Обращает на себя внимание отсутствие пафоса, характерного для соответствующих апологетических мифов других учений. Скажем, прорицатель мог бы восхититься истинной сущностью мудреца, открывшейся ему (или преднамеренно показанной), и стать последователем учителя. Тогда бы мы имели дело с типичным жестом эзотерической притчи. Однако для даоса это было бы элементом привязанности, крайне далеким от совершенства. Учитель же являет высшее искусство — сохранение неопределенности в бесконечной череде идентификаций. Он пуст, в нем нет сущности, нет никакой эссенции, которая, будучи извлеченной, сохраняла бы краткую формулу особенного существования. Демаркационная линия, отделяющая внутреннее даоса от его внешнего, едва заметна. Какой-либо «активности на границах», маркирующей присутствие Dasein, не наблюдается — ни мироустроительной, характерной для конфуцианства, ни мироотрицающей, свойственной, например, чань-буддизму. Чаньский «театр отрицания», изобилующий жестами и фигурами эпатажа (и по жесткости условностей напоминающий театр Кабуки), совершенно чужд поборнику недеяния. Исследователь чаньской психотехники Н. В. Абаев замечает по этому поводу: «В связи с даосско-чаньскими параллелями необходимо отметить, что даосская необузданность не носила столь явной психопропедевтической направленности, даос вел себя так вовсе не для того, чтобы кого-то воспитывать, а просто движимый порывами своей истинной природы»[58]

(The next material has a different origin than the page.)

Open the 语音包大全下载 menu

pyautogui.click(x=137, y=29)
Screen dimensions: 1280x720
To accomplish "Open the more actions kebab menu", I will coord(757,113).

. В данном случае даосские самопредъявления (манифестации увэй) не совсем точно названы «порывами», ибо каждая акция недеяния несет в себе элемент сокрытия, она прикрыта завесой иновидимости, ее истинное погружено в неразличимость, поскольку способно присутствовать в любой «первой встречной» внешней определенности, не теряя себя. Все обжитые социальные ниши используются даосом как элементы покроя сюртука: сюртук всегда впору, не жмет в плечах, не стесняет движений, позволяя между тем сохранять непостижимость внутреннего.«Ши Чэнци пришел к Лао-цзы и не увидел никаких признаков мудрости. Он назвал Лао-цзы обыкновенным простолюдином, причастным к суете мира, и гордо удалился. Лао-цзы нисколько не изменился в лице и даже не подумал возражать. На следующий день Ши Чэнци явился вновь, испытывая, видимо, некоторое замешательство:
— Вчера я над вами насмехался. Почему же сегодня мое сердце искренне от этого отказывается?

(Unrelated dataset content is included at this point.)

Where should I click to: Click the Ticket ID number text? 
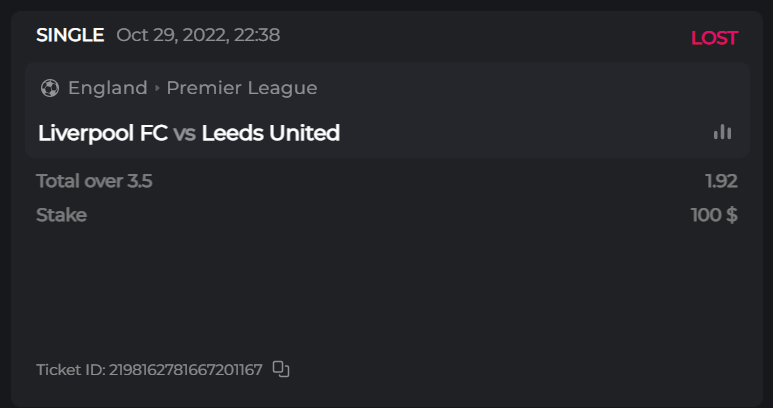coord(186,370)
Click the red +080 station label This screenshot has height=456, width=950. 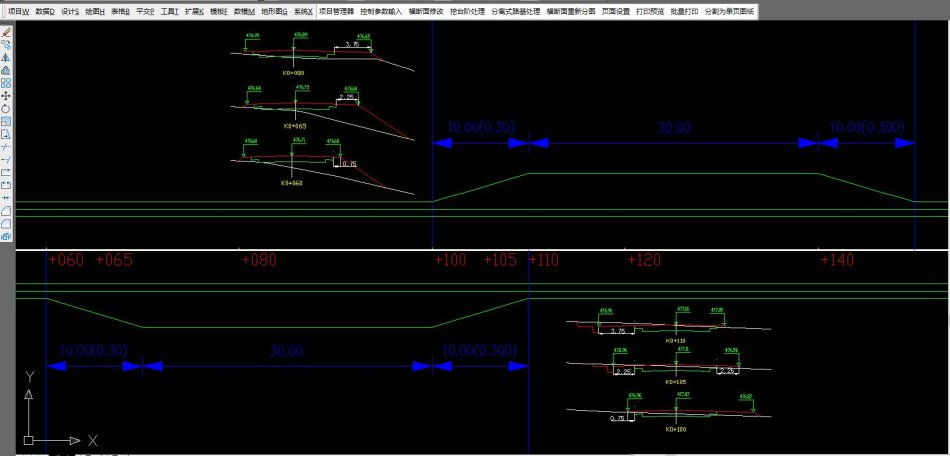(x=259, y=260)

— Мне нет дела до тех, кто любит распознавать с первого взгляда проницательных и мудрых, — ответил Лао-цзы. — Если бы вчера вы назвали меня волом, я и назвался бы волом, назвали бы мерином, я не сделал бы ни малейшей попытки, чтобы вас разубедить. Если, встретив какую-то сущность, кто-то дает ей название, то, не приняв названия, примешь от такого беду. Я покорился не оттого, что был покорен, а покорился, не изменившись» (209).

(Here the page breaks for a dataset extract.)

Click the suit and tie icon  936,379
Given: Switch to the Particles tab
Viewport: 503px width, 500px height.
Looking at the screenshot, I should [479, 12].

Слова Лао-цзы являются ключом к феноменологии увэй, разворачивающейся под знаком «спрятать Поднебесную в Поднебесной». Дао с внешней стороны представляется как прогрессия в неразличимость. Пожалуй, успех в достижении неразличимости является мерилом овладения недеянием, позволяя гневаться, не гневаясь, и царствовать, не управляя.
5
Жань Цю спросил Конфуция:
— Можно ли узнать, что было прежде неба и земли?
— Можно, — ответил Конфуций. — В древности было то же, что и ныне.
Потеряв нить разговора, Жань Цю ушел (275).
Отыскать параллели принципу увэй в европейской философии — дело не из легких. Трудности здесь двоякого рода — во-первых, недеяние основывается на невыбирании и, стало быть, не содержит перечня дискретных, хорошо различимых исходов. Поэтому «сопоставление случаев» зачастую теряет смысл: в яшмовом чайнике дао мир предстает в другой раскадровке событий. Например, изречение Лао-цзы «Величайшее искусство похоже на неумение» не предполагает эксплицитного анализа сходств и различий: контуры погружены в неразличимость, причем неразличимость доходит и до уровня мотивов, а не только внешней картины.
Во-вторых, социальная и психологическая мимикрия, характерная для недеяния, затрудняет определение истинной роли поступка и его толкования. Когда Ницше говорит «только не спутайте меня с кем-то другим», он выражает общую инфраструктуру авторствования, принцип текстопорождения, правящий, в том числе, и в философии. Но если «быть принятым за другого» входит в осознанную стратегию поведения и мышления, критерий оригинальности, отличающий одну философскую систему от другой, теряет смысл.